TASK DETAILS: Swap "more options menu" for "overflow menu" in the material from its start through the line containing "Select the 手淘搜索", inclusive, and return only those lines with nothing else altered.

— START —

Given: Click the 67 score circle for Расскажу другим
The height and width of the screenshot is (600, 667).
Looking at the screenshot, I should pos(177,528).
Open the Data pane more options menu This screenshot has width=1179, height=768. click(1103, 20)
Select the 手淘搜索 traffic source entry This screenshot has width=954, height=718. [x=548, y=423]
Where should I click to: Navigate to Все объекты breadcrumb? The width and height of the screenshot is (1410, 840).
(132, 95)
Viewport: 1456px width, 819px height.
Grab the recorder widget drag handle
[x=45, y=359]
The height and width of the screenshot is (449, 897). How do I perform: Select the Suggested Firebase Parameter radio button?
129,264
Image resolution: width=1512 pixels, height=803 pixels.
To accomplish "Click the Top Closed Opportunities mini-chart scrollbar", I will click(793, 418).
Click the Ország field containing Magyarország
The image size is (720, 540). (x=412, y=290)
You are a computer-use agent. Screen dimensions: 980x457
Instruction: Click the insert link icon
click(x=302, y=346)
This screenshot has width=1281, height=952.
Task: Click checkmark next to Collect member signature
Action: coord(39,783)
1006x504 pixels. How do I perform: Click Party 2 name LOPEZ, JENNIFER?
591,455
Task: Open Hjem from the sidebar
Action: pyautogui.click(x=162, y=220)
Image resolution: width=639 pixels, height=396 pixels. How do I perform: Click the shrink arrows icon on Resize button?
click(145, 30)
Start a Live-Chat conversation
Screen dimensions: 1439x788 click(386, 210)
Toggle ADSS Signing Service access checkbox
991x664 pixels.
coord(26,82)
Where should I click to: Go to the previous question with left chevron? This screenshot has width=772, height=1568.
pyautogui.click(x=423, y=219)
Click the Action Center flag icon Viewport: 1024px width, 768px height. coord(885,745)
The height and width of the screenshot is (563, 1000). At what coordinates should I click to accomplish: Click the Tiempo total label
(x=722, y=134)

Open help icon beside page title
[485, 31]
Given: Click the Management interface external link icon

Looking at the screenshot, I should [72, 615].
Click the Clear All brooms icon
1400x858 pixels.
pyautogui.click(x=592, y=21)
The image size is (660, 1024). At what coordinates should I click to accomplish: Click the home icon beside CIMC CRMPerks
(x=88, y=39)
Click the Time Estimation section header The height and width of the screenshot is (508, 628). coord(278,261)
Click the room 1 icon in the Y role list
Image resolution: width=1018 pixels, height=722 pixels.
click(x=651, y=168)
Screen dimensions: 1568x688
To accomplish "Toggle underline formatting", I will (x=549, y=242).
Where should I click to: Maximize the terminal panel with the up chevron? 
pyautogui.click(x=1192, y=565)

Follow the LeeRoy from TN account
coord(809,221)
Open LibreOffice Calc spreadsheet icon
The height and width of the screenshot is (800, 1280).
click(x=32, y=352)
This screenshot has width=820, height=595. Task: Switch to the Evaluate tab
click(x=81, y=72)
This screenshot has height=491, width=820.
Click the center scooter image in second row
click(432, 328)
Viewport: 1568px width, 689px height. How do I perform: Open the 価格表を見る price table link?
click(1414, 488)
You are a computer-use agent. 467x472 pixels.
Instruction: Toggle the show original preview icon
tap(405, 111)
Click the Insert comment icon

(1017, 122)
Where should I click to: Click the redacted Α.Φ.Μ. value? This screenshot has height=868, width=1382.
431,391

— END —

COMPLETE RESPONSE:
Given: Click the 67 score circle for Расскажу другим
The height and width of the screenshot is (600, 667).
Looking at the screenshot, I should pos(177,528).
Open the Data pane overflow menu This screenshot has width=1179, height=768. click(1103, 20)
Select the 手淘搜索 traffic source entry This screenshot has width=954, height=718. [x=548, y=423]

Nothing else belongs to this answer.